“Os líderes europeus decidiram hoje, em Londres, que querem continuar a guerra em vez de optarem pela paz”, afirmou o chefe de governo húngaro na rede social X.
O primeiro-ministro britânico Keir Starmer foi o anfitrião de uma cimeira informal de líderes europeus, em que participou também o primeiro-ministro canadiano Justin Trudeau, com o objetivo de garantir a segurança da Ucrânia no caso de um acordo com a Rússia.
“Decidiram que a Ucrânia deve continuar a guerra. Isto é mau, perigoso e errado”, acrescentou Orbán na mensagem sobre a cimeira.
European leaders decided in London today that they want to go on with the war instead of opting for peace. They decided that Ukraine must continue the war.
This is bad, dangerous and mistaken. Hungary remains on the side of peace. Ceterum censeo.
— Orbán Viktor (@PM_ViktorOrban) March 2, 2025
Após o confronto verbal entre Zelensky e Trump na Casa Branca, na sexta-feira, Orbán foi um dos poucos líderes da UE a defender o líder norte-americano.
“A Hungria permanece do lado da paz”, sublinhou ainda o primeiro-ministro húngaro, considerado o principal aliado na União Europeia do presidente russo Vladimir Putin, e também do presidente norte-americano Donald Trump.

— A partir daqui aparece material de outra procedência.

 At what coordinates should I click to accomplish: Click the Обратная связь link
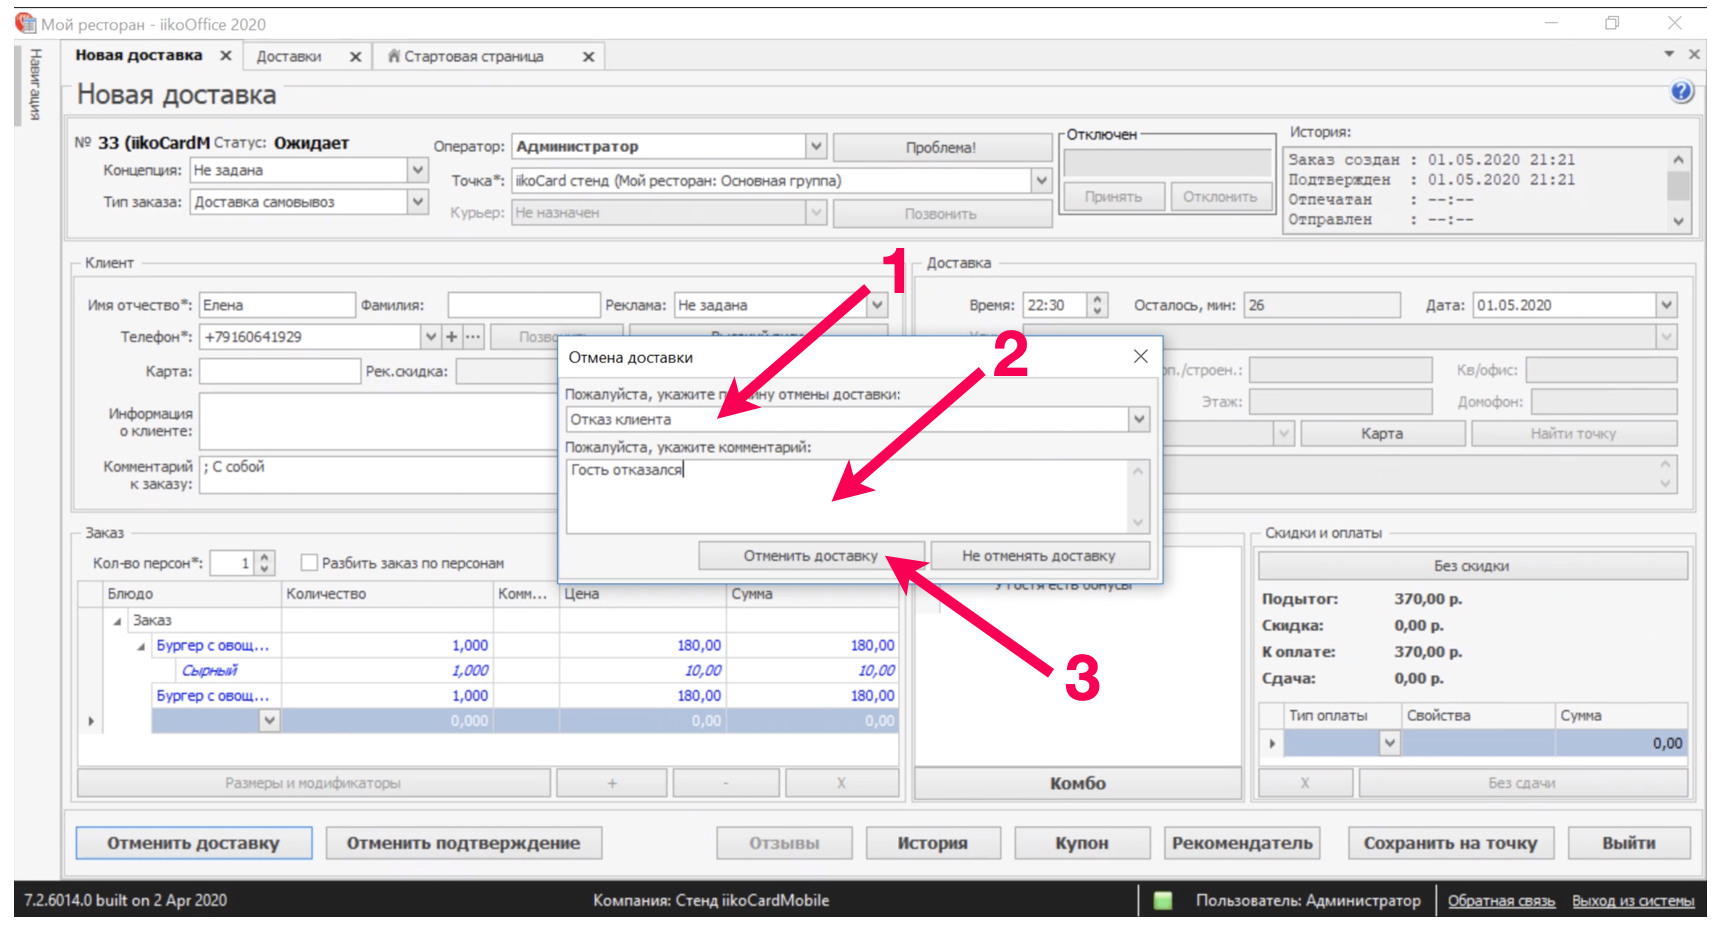click(x=1501, y=901)
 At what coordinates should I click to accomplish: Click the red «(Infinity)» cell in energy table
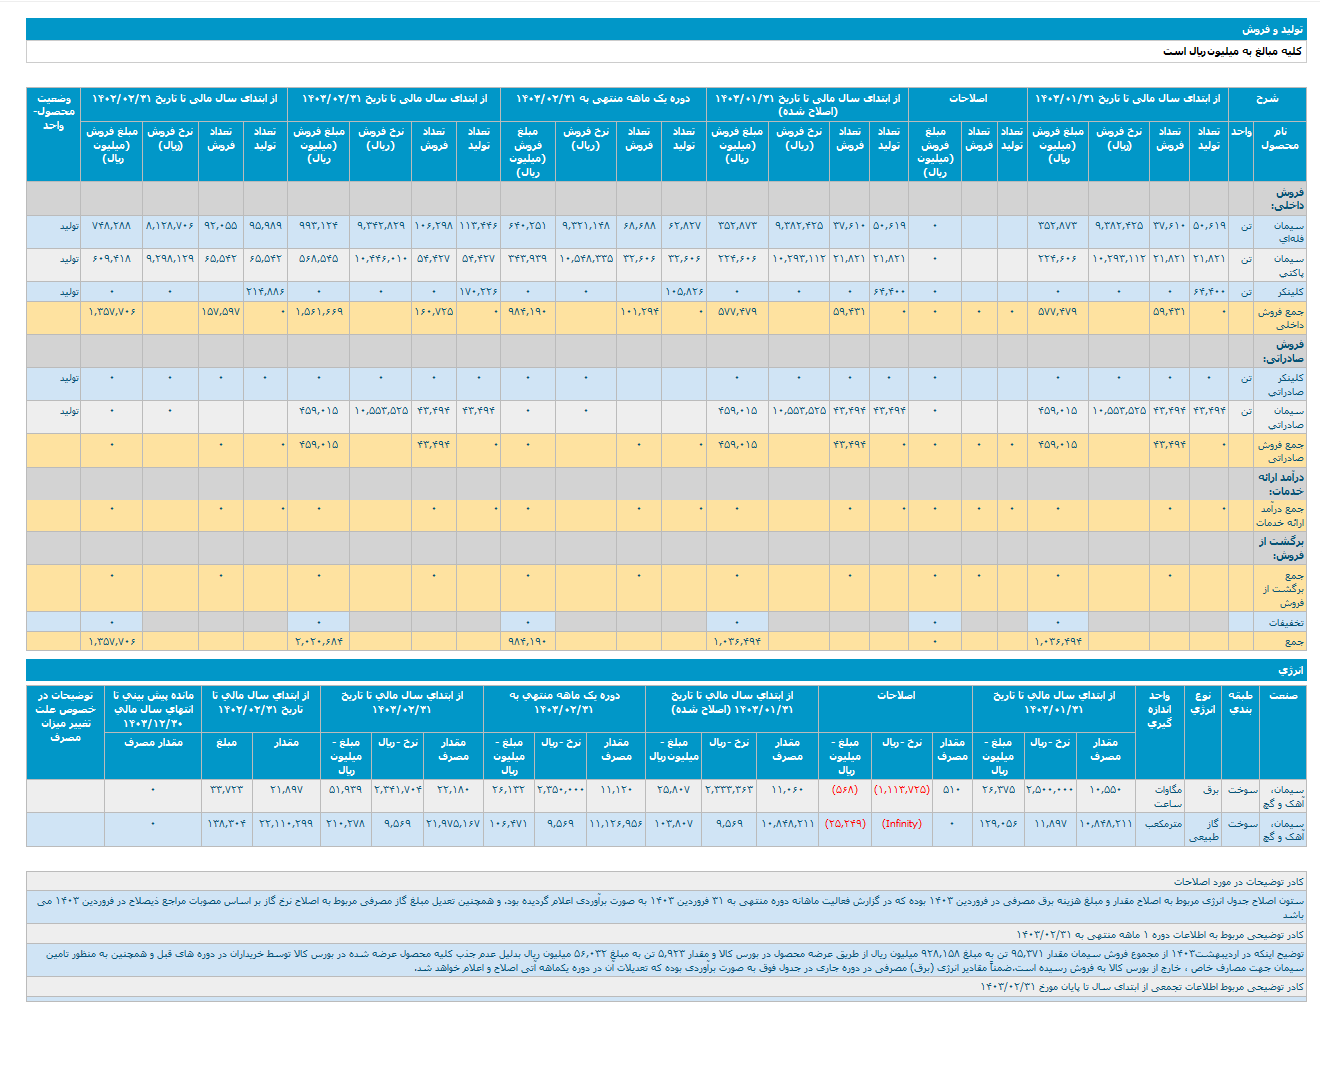[x=901, y=824]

A França e o Reino Unido propõem uma trégua de um mês na Ucrânia “no ar, nos mares e nas infraestruturas energéticas”, divulgou no domingo o Presidente francês, Emmanuel Macron, ao jornal Le Figaro.
“Os homens fortes fazem a paz, os homens fracos fazem a guerra. O Presidente Donald Trump defendeu corajosamente a paz. Mesmo que isso tenha sido difícil de engolir para muitos. Obrigado, senhor presidente”, escreveu Orbán no X.
Antes da cimeira sobre a Ucrânia e a segurança europeia, o primeiro-ministro britânico, Keir Starmer, tinha anunciado que Paris e Londres estavam a trabalhar num “plano” para pôr fim ao conflito entre russos e ucranianos, que já completou três anos.